» To-do list:
(a) Using the travel post, answer these questions:
(i) How long did the writers spend floating about the San Blas islands?
(ii) About how far away was the closest place to pick up mail sent to them there?
(iii) How long did Panama's Black sale last?
(b) Pick up the travel post from its last sentence and continue it in the same voice.
**** Selection ****
We contacted the card company and asked if they could send us the card to Panama. Luckily, we are sitting in a place right now where we have an address. They agreed to send it but just can’t seem to figure out how to do it. There is a false security traveling tourist should be aware of. People think if they lose their credit card or it is stolen, they’ll just have another one sent. No problem, just UPS/DHL/FedEx it, right? Wrong. We have learned in this lifestyle just how many areas of the world there are where these companies don’t deliver. The simple task of sending something internationally can be much harder than it sounds.
To complicate matters further, we often do not have a mailing address to use. For example, when we spent 3 months floating about the San Blas islands no delivery services are available for miles. The closest location to pick up something mailed to us was about 100 miles away. As if this wasn’t enough, many credit card companies are limited to using just one international carrier (so they get better prices). This can be a real pain for us since the company they may use can be totally inadequate in the area we are located. I recall an experience we had in Bonaire trying to get a replacement card sent due to being hacked. It was a nightmare.
Speaking of saving the world from plastic, why do the small canisters of Pringles come with a re-sealable plastic lid? Does anyone ever open these small packages of Pringles thinking they are not going to eat them all? I think not!
We recently loaded up on Pringles. This is not something we normally purchase but our local grocery store had such a great deal, we couldn’t resist. A couple of weeks ago, Panama had a Black sale. This is similar to the Black Friday sales in the USA. In the USA version, everyone in the entire country decides to shop on one day to save $20 on a new TV. The caveat being they must be at the store selling the TV at 3 am, be willing to get trampled upon, and hope when they get to the display there is at least one working model left to purchase. Unlike the USA version for the black sale, Panama’s sale lasted an entire week. Most of the stores here offered a list of specials including the grocery stores. We just happened to be at a grocery store and realized a big sale was taking place. We are mostly oblivious to local events due to the fact that all the media here is in Spanish. So, we were pleasantly surprised to find many items we enjoy on sale.
**** Information shown ****
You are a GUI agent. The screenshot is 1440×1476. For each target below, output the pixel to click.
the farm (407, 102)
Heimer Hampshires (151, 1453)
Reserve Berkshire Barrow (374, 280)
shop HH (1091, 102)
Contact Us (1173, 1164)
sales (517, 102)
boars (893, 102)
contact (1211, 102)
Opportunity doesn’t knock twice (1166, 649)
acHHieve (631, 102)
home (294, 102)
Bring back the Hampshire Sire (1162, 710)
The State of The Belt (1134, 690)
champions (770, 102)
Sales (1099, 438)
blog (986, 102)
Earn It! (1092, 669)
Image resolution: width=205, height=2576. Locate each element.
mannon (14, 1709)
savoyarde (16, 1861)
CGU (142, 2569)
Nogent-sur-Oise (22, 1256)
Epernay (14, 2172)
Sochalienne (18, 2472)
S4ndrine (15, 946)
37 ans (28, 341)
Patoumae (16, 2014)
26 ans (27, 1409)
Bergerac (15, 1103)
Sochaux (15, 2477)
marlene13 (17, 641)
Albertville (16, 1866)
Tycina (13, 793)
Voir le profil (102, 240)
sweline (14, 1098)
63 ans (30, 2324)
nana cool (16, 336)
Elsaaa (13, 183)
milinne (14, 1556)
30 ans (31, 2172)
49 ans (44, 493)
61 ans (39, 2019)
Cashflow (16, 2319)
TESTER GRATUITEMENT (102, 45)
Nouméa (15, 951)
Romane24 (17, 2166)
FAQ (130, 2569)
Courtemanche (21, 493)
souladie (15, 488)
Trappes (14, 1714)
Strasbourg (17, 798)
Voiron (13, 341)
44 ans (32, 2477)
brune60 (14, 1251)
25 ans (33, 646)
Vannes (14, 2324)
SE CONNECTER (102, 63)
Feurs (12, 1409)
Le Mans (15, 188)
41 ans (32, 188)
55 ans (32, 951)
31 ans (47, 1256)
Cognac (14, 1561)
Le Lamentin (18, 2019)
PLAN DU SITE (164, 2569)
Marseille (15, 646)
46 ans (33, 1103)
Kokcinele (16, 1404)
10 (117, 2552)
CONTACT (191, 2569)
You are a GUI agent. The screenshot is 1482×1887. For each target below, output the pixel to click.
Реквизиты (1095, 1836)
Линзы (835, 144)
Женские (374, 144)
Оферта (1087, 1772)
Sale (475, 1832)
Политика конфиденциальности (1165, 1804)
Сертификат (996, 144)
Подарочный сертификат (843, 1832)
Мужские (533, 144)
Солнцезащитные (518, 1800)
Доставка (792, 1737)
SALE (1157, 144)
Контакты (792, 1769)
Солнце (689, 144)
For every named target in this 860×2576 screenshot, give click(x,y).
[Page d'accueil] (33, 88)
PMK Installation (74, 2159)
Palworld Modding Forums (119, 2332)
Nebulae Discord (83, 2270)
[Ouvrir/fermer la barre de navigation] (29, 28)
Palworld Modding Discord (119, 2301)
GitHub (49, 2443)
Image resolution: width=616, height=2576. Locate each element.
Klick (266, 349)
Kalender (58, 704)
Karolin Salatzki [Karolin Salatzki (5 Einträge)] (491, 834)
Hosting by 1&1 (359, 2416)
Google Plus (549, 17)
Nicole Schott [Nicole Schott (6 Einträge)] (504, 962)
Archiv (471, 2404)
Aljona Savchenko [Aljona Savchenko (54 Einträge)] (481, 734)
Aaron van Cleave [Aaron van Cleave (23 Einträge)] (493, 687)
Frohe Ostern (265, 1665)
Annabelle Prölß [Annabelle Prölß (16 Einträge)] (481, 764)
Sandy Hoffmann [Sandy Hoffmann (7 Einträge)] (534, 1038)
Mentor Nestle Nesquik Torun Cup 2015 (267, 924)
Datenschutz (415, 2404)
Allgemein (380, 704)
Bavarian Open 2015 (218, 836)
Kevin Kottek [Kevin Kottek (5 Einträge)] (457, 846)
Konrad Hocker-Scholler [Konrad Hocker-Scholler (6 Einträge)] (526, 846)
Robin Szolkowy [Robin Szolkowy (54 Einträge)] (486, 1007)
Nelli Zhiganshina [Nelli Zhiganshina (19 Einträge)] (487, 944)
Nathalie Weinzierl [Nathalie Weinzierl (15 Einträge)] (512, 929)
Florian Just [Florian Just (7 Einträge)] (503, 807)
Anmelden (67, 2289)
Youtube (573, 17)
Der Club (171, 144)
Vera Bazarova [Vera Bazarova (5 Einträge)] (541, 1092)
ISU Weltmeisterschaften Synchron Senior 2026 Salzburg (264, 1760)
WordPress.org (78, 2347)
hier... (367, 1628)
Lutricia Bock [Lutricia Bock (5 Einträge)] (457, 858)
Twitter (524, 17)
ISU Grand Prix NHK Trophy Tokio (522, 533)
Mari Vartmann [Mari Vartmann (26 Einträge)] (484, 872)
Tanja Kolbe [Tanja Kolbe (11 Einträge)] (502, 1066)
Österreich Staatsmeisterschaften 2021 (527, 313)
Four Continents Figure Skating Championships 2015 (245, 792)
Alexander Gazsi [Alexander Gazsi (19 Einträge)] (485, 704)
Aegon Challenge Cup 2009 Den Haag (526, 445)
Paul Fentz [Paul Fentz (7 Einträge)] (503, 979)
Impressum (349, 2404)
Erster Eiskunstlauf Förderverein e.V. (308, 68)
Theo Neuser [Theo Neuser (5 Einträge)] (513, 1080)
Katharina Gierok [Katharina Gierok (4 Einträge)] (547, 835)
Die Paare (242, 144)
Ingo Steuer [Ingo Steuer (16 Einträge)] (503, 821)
****
» Answers in order:
(a)
(i) 3 months
(ii) About 100 miles
(iii) An entire week

(b)
We are in a bit of a holding pattern hanging about in Panama now as it is too late to set out to French Polynesia. Departing now we would find ourselves in the heart of paradise during cyclone season. Coming through the Panama Canal, we knew then we’d have to hold on this side and were a bit surprised when we reached the marina that a few late bloomers were just setting off. This is the rainy season in Panama which means lightning. Cindy did a lot of research on Panama weather patterns discovering the pacific side has fewer lightning strikes than the Caribbean side. Better to wait here than there. And besides, the amenities on this side of Panama are more plentiful than the Caribbean side. We are constantly finding new places to explore and continue to enjoy the offerings of Panama.
We have decided we want to sail westward from here. Our next sail is going to be a whopping distance of 4,400 miles, about 7,100 km to French Polynesia. We plan to stop in the Galápagos Islands for a couple of weeks, about a third of the way. Our plan is to stay in French Polynesia for a couple of years. However, this is hit and miss.
All of the books on routes and passage making tell us January – March is the best time to make this long sail. Including the stop at Galápagos, from the time we leave Panama to arriving in French Polynesia is about 2 months. We have studied wind roses for this time of year and have mapped out a preliminary route. Our plan is slowly coming together.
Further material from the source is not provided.